**PROBLEM REQUIREMENTS:**
The whole listing is to be retyped exactly as it appears.

**THE DATA:**

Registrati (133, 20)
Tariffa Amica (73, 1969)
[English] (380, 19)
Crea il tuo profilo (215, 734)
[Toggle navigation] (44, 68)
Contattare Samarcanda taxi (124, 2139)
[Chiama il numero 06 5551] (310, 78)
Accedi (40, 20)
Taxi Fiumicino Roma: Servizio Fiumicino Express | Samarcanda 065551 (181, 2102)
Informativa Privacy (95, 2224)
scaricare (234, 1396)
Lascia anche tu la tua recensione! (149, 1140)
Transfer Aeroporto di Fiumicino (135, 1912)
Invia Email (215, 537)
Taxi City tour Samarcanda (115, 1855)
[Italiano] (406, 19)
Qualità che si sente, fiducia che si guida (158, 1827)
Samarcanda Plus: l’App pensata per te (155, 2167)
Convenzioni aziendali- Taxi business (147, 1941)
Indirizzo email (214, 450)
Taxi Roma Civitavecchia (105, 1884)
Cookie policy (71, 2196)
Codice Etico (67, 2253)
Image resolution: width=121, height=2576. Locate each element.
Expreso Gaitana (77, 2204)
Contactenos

**SOLVED EXERCISE:**
Registrati (133, 20)
Tariffa Amica (73, 1969)
[English] (380, 19)
Crea il tuo profilo (215, 734)
[Toggle navigation] (44, 68)
Contattare Samarcanda taxi (124, 2139)
[Chiama il numero 06 5551] (310, 78)
Accedi (40, 20)
Taxi Fiumicino Roma: Servizio Fiumicino Express | Samarcanda 065551 (181, 2102)
Informativa Privacy (95, 2224)
scaricare (234, 1396)
Lascia anche tu la tua recensione! (149, 1140)
Transfer Aeroporto di Fiumicino (135, 1912)
Invia Email (215, 537)
Taxi City tour Samarcanda (115, 1855)
[Italiano] (406, 19)
Qualità che si sente, fiducia che si guida (158, 1827)
Samarcanda Plus: l’App pensata per te (155, 2167)
Convenzioni aziendali- Taxi business (147, 1941)
Indirizzo email (214, 450)
Taxi Roma Civitavecchia (105, 1884)
Cookie policy (71, 2196)
Codice Etico (67, 2253)
Image resolution: width=121, height=2576. Locate each element.
Expreso Gaitana (77, 2204)
Contactenos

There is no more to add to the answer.